### Try it
Please give an exact transcription of the records shown below.
+===+
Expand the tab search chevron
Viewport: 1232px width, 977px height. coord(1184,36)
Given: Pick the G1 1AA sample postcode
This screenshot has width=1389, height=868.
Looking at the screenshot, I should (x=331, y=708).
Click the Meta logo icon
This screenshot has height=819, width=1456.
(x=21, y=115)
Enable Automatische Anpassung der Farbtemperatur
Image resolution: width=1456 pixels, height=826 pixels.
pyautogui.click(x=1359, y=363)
+===+
### Response area
Expand the tab search chevron
Viewport: 1232px width, 977px height. coord(1184,36)
Given: Pick the G1 1AA sample postcode
This screenshot has width=1389, height=868.
Looking at the screenshot, I should (x=331, y=708).
Click the Meta logo icon
This screenshot has height=819, width=1456.
(x=21, y=115)
Enable Automatische Anpassung der Farbtemperatur
Image resolution: width=1456 pixels, height=826 pixels.
pyautogui.click(x=1359, y=363)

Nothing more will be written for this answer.